→ **Extracted material**:
◆ ◆ ◆ ◆

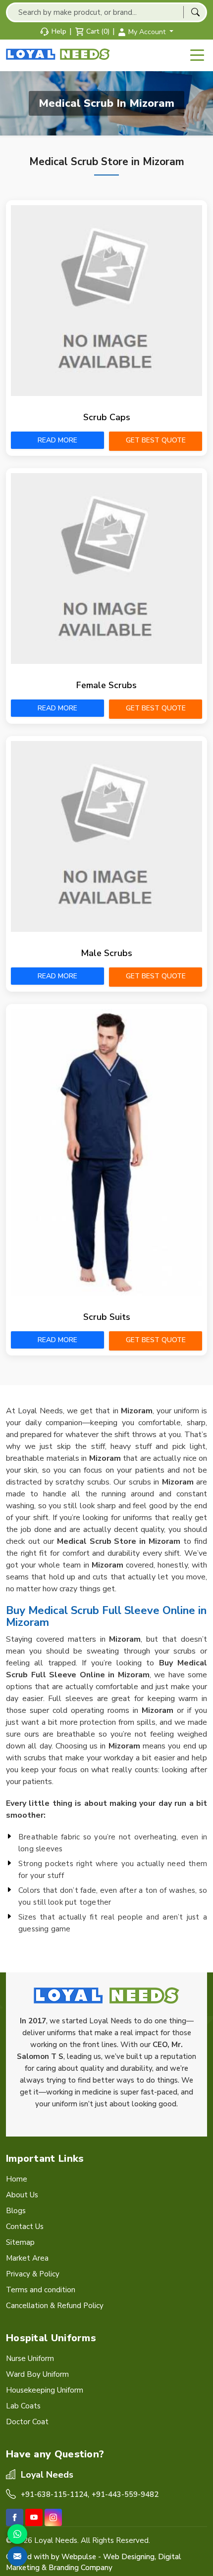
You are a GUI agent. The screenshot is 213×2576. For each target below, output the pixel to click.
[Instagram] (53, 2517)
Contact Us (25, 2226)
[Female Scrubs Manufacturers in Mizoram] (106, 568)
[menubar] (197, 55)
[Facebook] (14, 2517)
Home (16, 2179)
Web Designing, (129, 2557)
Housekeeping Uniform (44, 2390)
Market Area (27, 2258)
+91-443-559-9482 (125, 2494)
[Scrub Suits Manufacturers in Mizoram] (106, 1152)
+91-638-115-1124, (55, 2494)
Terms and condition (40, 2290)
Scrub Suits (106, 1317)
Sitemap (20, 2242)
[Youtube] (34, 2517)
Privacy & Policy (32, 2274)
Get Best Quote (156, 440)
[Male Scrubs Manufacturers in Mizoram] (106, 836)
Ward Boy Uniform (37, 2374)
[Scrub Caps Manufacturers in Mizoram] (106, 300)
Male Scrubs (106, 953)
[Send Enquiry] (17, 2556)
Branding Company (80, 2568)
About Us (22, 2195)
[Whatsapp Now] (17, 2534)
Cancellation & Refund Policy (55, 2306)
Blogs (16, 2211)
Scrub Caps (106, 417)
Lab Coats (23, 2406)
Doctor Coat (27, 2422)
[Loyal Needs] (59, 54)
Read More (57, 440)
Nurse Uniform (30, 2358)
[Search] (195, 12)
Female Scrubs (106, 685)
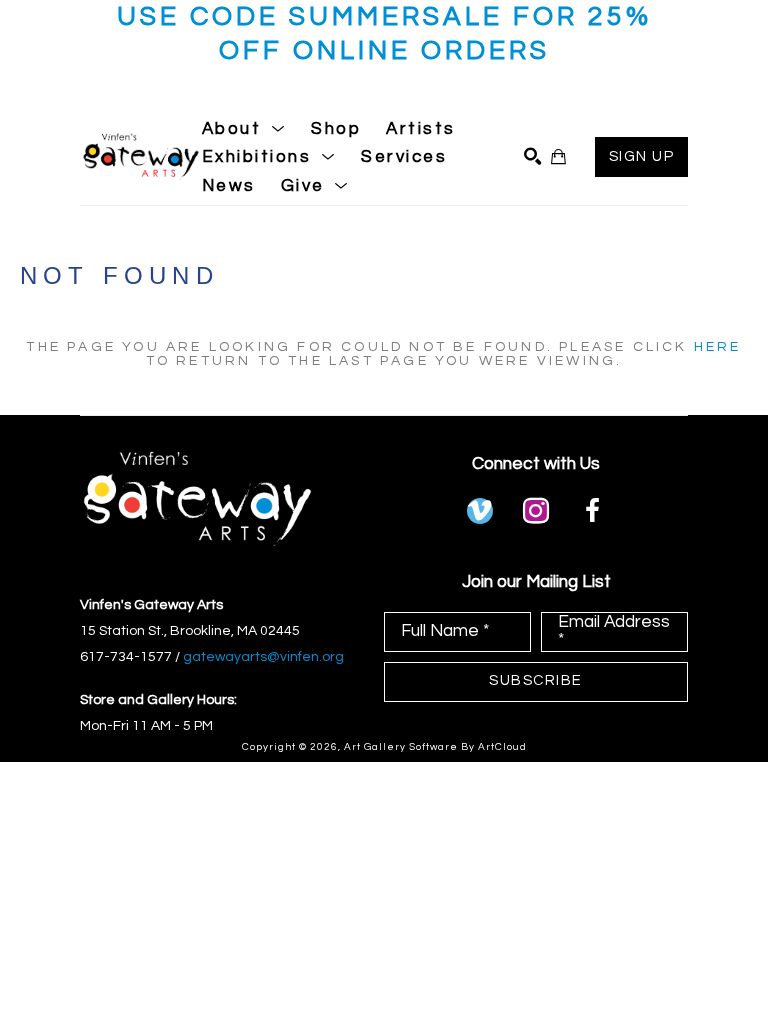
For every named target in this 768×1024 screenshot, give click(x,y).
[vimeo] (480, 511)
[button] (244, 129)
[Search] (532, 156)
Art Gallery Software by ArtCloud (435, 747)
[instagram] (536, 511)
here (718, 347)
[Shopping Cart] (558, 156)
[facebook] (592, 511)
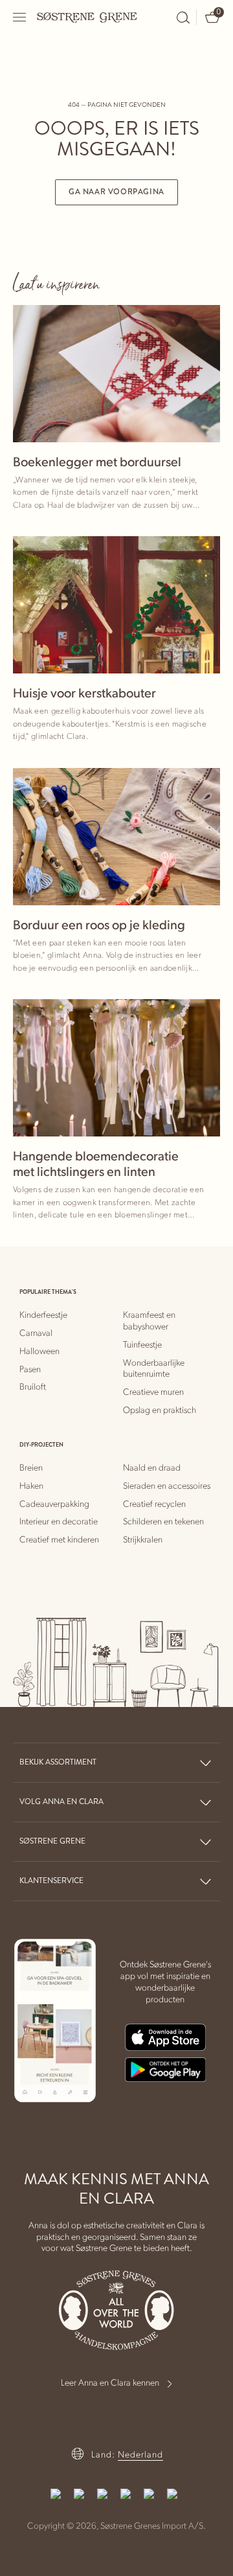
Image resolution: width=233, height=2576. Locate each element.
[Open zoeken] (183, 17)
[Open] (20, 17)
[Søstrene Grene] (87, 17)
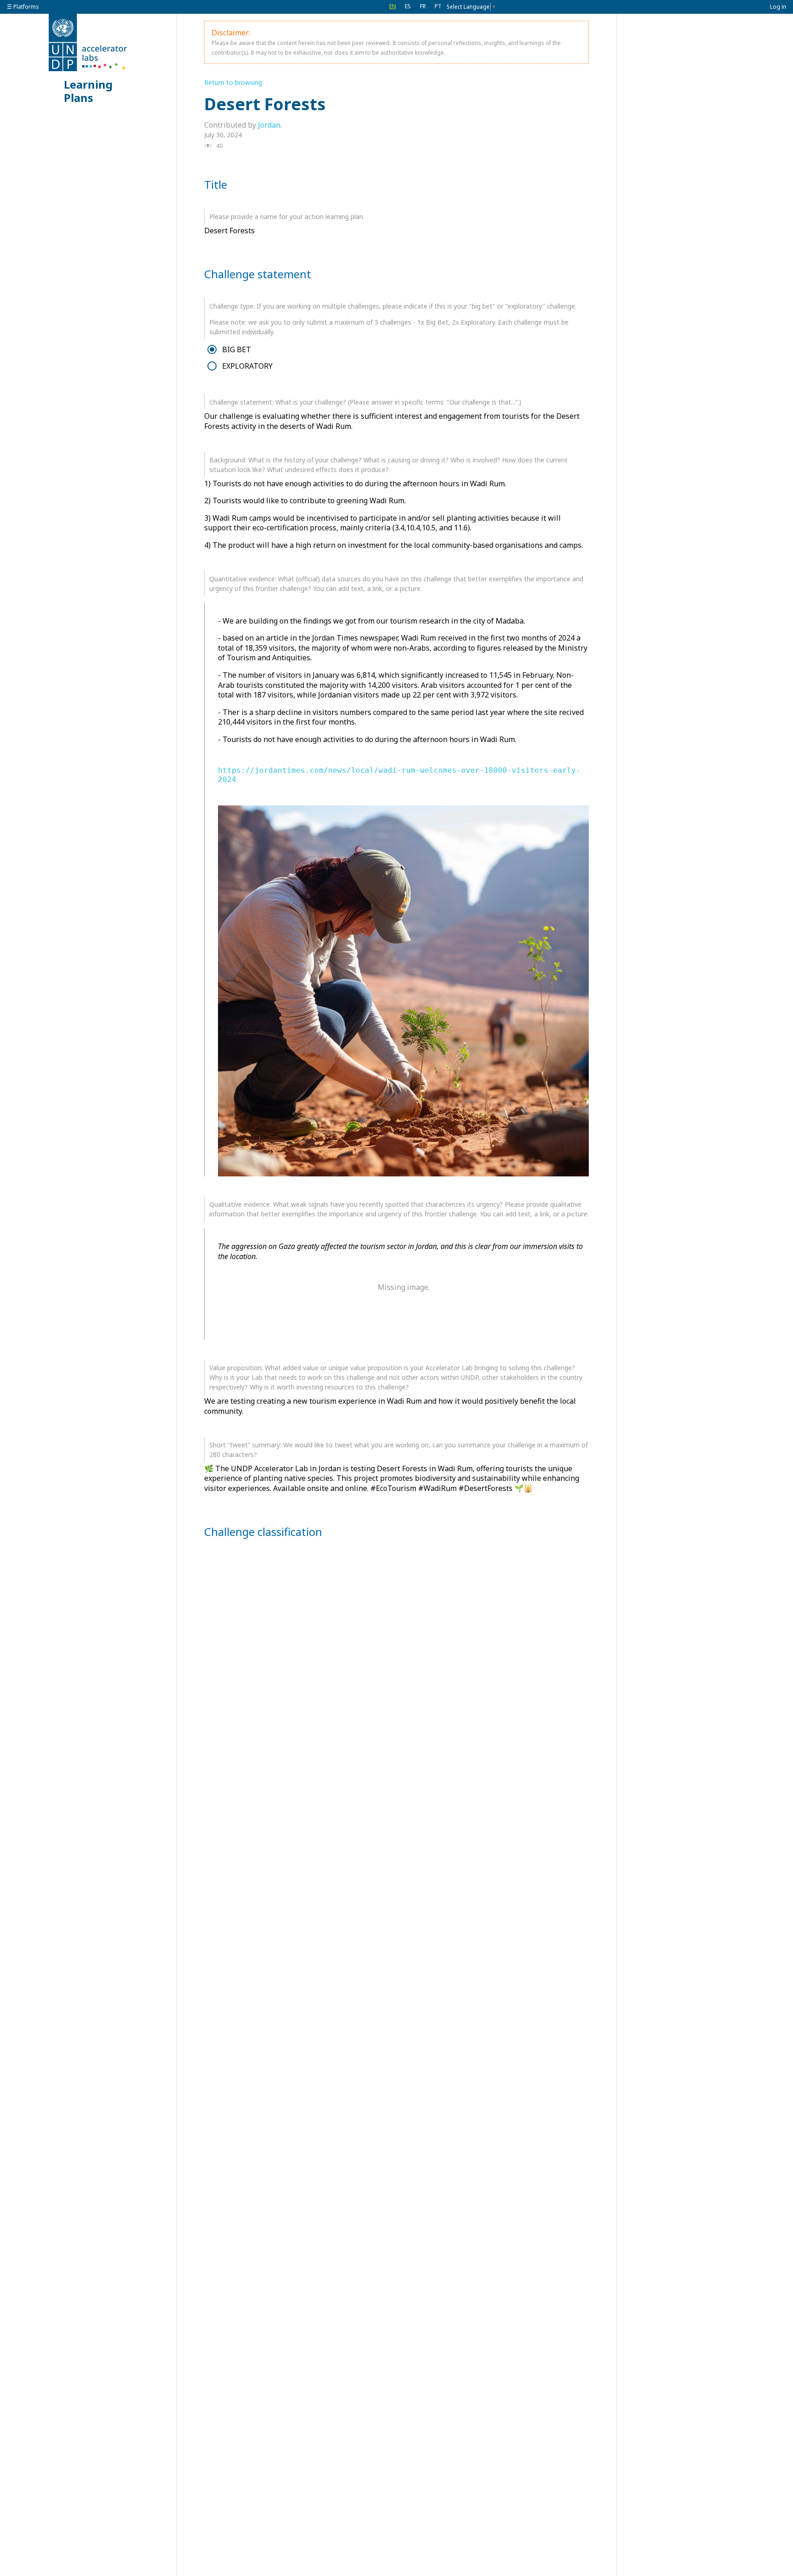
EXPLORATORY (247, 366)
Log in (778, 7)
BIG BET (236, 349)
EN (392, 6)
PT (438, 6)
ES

◆ ◆ ◆ ◆

→ **Aim of the exercise**:
Give back, exactly and with nothing added, the lines from the line with "Branding Company (80, 2568)" through the final line of the data, both included; leave pictures out.

→ **Exercise response**:
Branding Company (80, 2568)
About Us (22, 2195)
[Whatsapp Now] (17, 2534)
Cancellation & Refund Policy (55, 2306)
Blogs (16, 2211)
Scrub Caps (106, 417)
Lab Coats (23, 2406)
Doctor Coat (27, 2422)
[Loyal Needs] (59, 54)
Read More (57, 440)
Nurse Uniform (30, 2358)
[Search] (195, 12)
Female Scrubs (106, 685)
For every named target in this 768×1024 screenshot, give click(x,y).
[vimeo] (480, 511)
[button] (244, 129)
[Search] (532, 156)
Art Gallery Software by ArtCloud (435, 747)
[instagram] (536, 511)
here (718, 347)
[Shopping Cart] (558, 156)
[facebook] (592, 511)
Image resolution: width=233, height=2576. Locate each element.
[Open zoeken] (183, 17)
[Open] (20, 17)
[Søstrene Grene] (87, 17)
EXPLORATORY (247, 366)
Log in (778, 7)
BIG BET (236, 349)
EN (392, 6)
PT (438, 6)
ES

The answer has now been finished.